Design & Thinking, a film by Mui-Ming Tsai, is guilty of the second exploitative technique. The light, bouncy music, shallow depth of field shooting in all, hi-key light filming pretty, happy people. It dances around from scene to scene (each scene presented with a Wes-Anderson-esque futura title card), showing how happy people are at their job, and how much they love design, and God-forbid we ever see these designers try to curse out that piece of plastic that just wont fit.
But this isn't a film review blog, it's a design blog. So now I'll talk about design.
The problem with these sorts of documentaries (besides the fact that they are poor pieces of cinema) is that they rarely show you much about the process itself. All monotony is stripped away, leaving us with just the exciting results. Now you may look at me like I'm stupid, and say "of course you cut out the boring parts-It's a movie." Then I would say you are apparently watching bad movies ('Breathless', 'There Will Be Blood', and 'Hunger' are all excellent films that use the boring parts to their advantage). However, this is simply not fair. To show the exciting parts of design, stripped of blood, sweat and tears is an insult to design and designers themselves.

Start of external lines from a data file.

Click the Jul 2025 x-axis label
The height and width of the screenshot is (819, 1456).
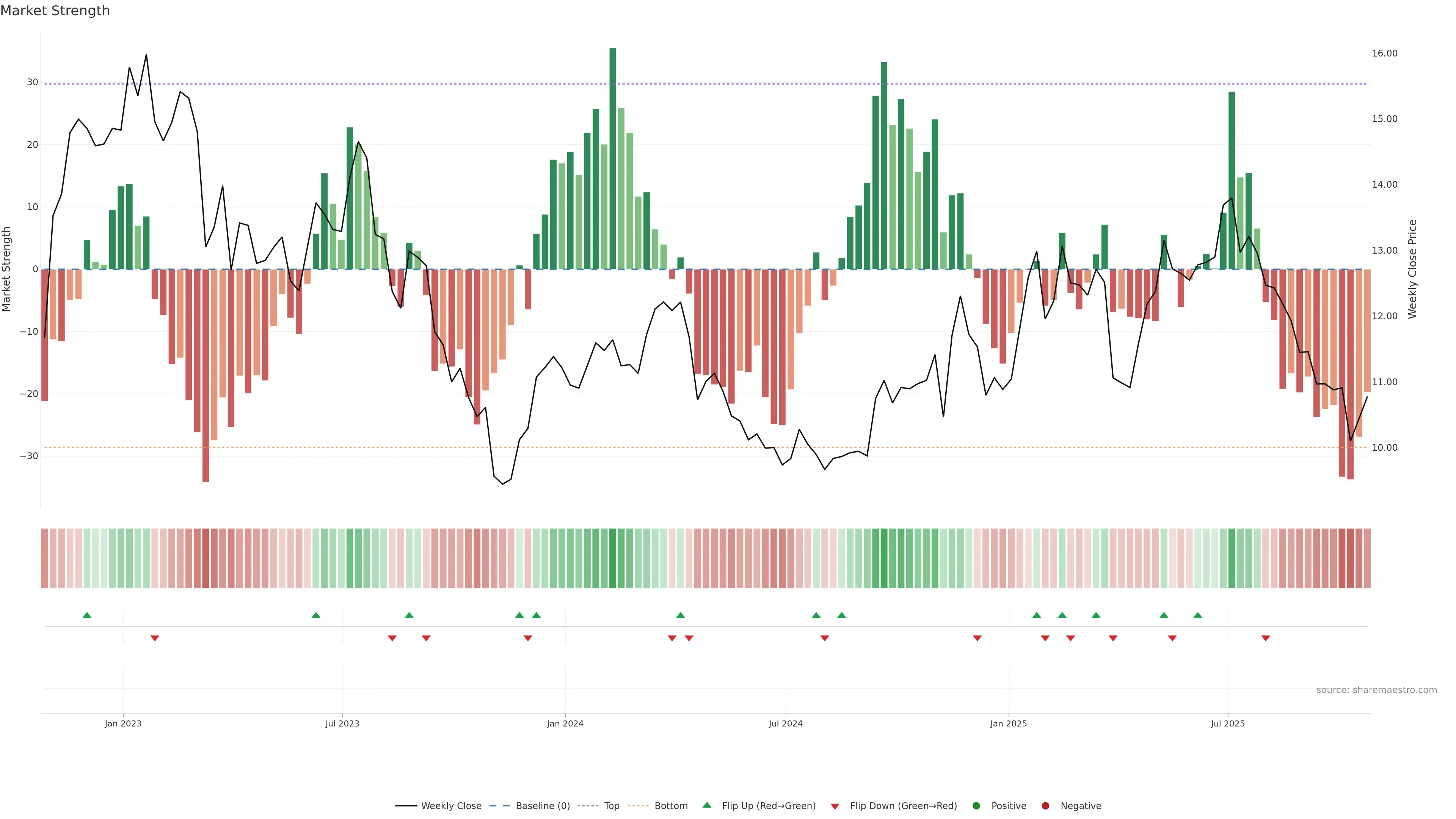pos(1228,723)
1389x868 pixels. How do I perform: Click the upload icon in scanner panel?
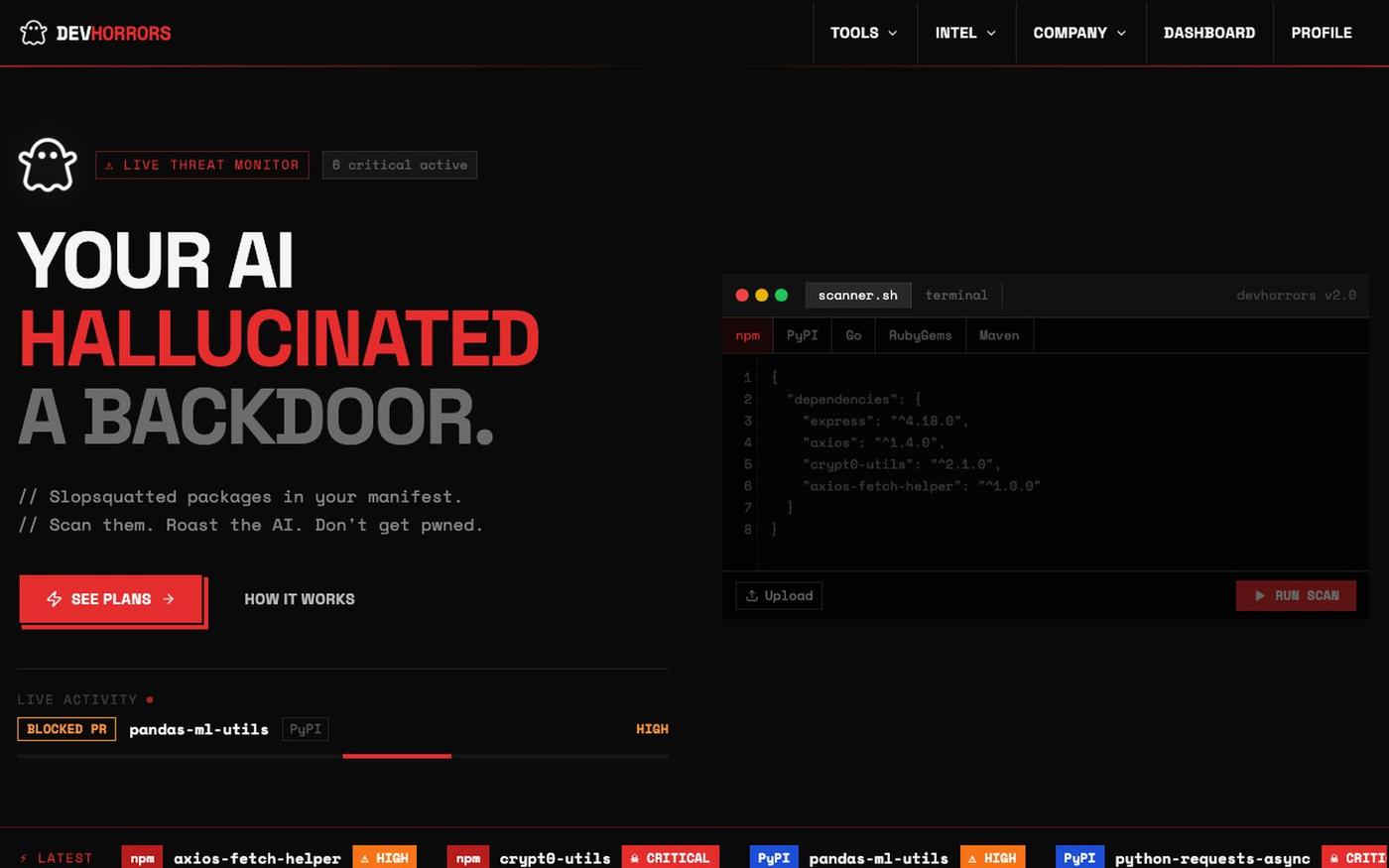coord(752,595)
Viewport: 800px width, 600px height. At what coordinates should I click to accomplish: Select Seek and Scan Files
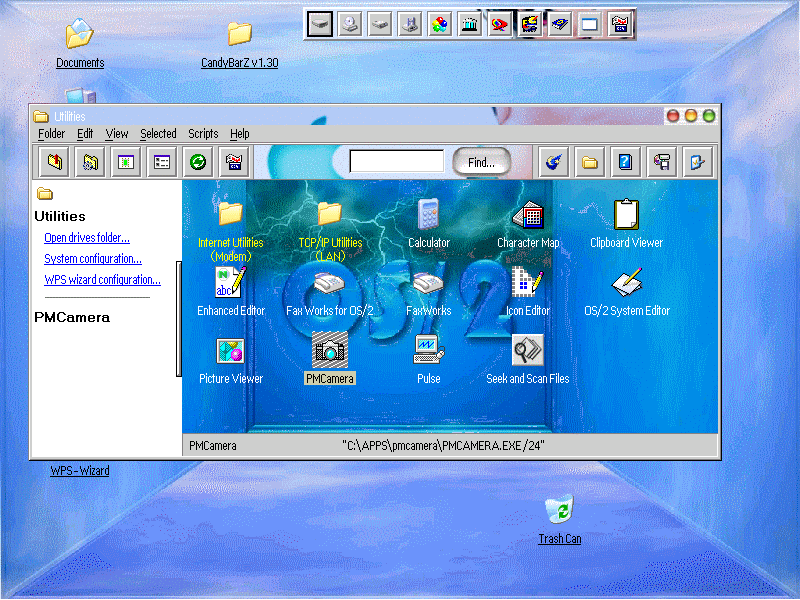click(528, 350)
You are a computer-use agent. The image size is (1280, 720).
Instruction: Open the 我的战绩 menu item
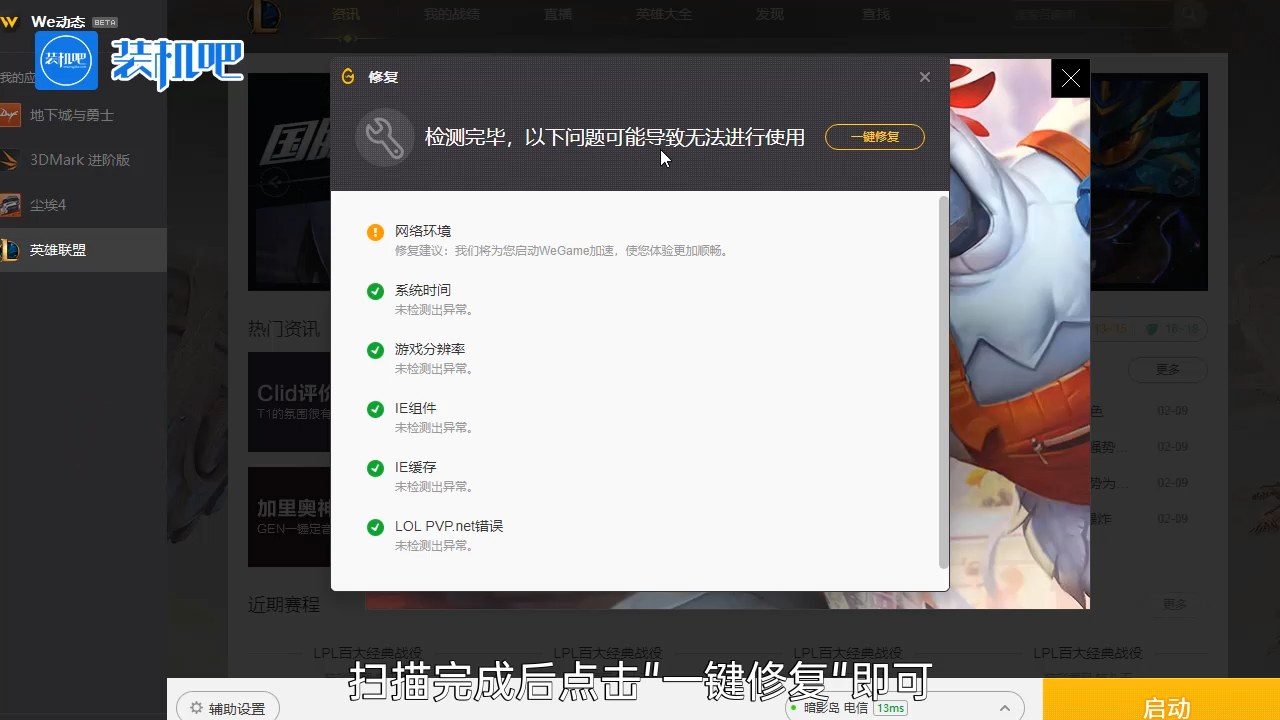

Some might argue that the purpose of the film is to inspire us to look at design differently. Well, they've failed in that too: it seems they are echoes the same "Design is everywhere!" chant that every other design-based film is echoing as well. As for inspiration, it fails in that area too. Sure, I might get excited the the happy people, and the fun shapes and all the money, but when I actually set down to the nitty gritty, my inspiration high will quickly wear off, leaving me more sad than before.
Not to say that the movie was a complete bore. Talking with the guy who ran the cooking classes was very intriguing.
My biggest problem with the film was the tone. The tone that is so well summed up by a passing quote on a door of one of the design institute: "Every problem has a material solution." The whole tone of the film was that this was true, that design of material things could fix every problem. There is no idea that is more dangerous than this, and this is where I really show my cards as a Christian Mystic. This assumes that every problem is rooted in the material world. That we are no more than a collection of molecules interacting and processing via matter and energy. It assumes that our problems are not based in something far deeper that matter.
This is my problem with design today; we really believe we can fix everything, while we ignore the blatant issue that maybe, just maybe we are the problem.